START Raw data

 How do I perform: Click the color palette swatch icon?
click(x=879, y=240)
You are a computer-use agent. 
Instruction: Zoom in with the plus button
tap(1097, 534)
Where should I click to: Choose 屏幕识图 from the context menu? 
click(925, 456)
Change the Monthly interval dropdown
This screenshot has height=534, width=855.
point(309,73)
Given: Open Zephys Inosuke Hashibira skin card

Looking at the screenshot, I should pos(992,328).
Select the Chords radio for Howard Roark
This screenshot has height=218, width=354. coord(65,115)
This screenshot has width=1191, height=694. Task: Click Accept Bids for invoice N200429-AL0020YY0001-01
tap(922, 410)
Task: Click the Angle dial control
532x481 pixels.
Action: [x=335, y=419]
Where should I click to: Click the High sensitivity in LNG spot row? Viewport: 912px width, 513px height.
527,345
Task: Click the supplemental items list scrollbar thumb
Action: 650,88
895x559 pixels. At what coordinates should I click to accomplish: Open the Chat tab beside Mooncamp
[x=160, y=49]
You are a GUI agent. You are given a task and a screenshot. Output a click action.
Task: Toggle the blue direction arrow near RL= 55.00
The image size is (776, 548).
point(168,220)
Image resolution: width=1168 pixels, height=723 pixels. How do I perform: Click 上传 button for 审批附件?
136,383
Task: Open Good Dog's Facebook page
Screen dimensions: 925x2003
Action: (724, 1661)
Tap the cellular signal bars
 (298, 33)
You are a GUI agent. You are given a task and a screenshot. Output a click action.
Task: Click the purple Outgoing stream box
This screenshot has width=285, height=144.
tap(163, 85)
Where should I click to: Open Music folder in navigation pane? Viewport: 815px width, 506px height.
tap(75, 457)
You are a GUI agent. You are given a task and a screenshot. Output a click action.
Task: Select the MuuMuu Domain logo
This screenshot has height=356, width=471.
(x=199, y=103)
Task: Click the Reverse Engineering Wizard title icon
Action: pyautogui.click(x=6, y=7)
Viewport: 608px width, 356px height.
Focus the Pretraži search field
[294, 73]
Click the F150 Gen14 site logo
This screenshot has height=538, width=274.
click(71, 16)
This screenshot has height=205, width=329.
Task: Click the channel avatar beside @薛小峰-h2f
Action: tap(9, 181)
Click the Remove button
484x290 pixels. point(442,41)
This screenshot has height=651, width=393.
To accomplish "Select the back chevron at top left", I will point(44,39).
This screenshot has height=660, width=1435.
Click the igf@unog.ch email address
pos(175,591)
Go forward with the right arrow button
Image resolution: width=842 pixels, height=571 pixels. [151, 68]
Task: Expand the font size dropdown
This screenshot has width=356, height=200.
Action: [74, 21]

END Raw data

* The problem
Copy out all of the records above with nothing altered.

* Answer area
 How do I perform: Click the color palette swatch icon?
click(x=879, y=240)
You are a computer-use agent. 
Instruction: Zoom in with the plus button
tap(1097, 534)
Where should I click to: Choose 屏幕识图 from the context menu? 
click(925, 456)
Change the Monthly interval dropdown
This screenshot has height=534, width=855.
point(309,73)
Given: Open Zephys Inosuke Hashibira skin card

Looking at the screenshot, I should pos(992,328).
Select the Chords radio for Howard Roark
This screenshot has height=218, width=354. coord(65,115)
This screenshot has width=1191, height=694. Task: Click Accept Bids for invoice N200429-AL0020YY0001-01
tap(922, 410)
Task: Click the Angle dial control
532x481 pixels.
Action: [x=335, y=419]
Where should I click to: Click the High sensitivity in LNG spot row? Viewport: 912px width, 513px height.
527,345
Task: Click the supplemental items list scrollbar thumb
Action: 650,88
895x559 pixels. At what coordinates should I click to accomplish: Open the Chat tab beside Mooncamp
[x=160, y=49]
You are a GUI agent. You are given a task and a screenshot. Output a click action.
Task: Toggle the blue direction arrow near RL= 55.00
The image size is (776, 548).
point(168,220)
Image resolution: width=1168 pixels, height=723 pixels. How do I perform: Click 上传 button for 审批附件?
136,383
Task: Open Good Dog's Facebook page
Screen dimensions: 925x2003
Action: (724, 1661)
Tap the cellular signal bars
 (298, 33)
You are a GUI agent. You are given a task and a screenshot. Output a click action.
Task: Click the purple Outgoing stream box
This screenshot has width=285, height=144.
tap(163, 85)
Where should I click to: Open Music folder in navigation pane? Viewport: 815px width, 506px height.
tap(75, 457)
You are a GUI agent. You are given a task and a screenshot. Output a click action.
Task: Select the MuuMuu Domain logo
This screenshot has height=356, width=471.
(x=199, y=103)
Task: Click the Reverse Engineering Wizard title icon
Action: pyautogui.click(x=6, y=7)
Viewport: 608px width, 356px height.
Focus the Pretraži search field
[294, 73]
Click the F150 Gen14 site logo
This screenshot has height=538, width=274.
click(71, 16)
This screenshot has height=205, width=329.
Task: Click the channel avatar beside @薛小峰-h2f
Action: tap(9, 181)
Click the Remove button
484x290 pixels. point(442,41)
This screenshot has height=651, width=393.
To accomplish "Select the back chevron at top left", I will point(44,39).
This screenshot has height=660, width=1435.
Click the igf@unog.ch email address
pos(175,591)
Go forward with the right arrow button
Image resolution: width=842 pixels, height=571 pixels. [151, 68]
Task: Expand the font size dropdown
This screenshot has width=356, height=200.
Action: [74, 21]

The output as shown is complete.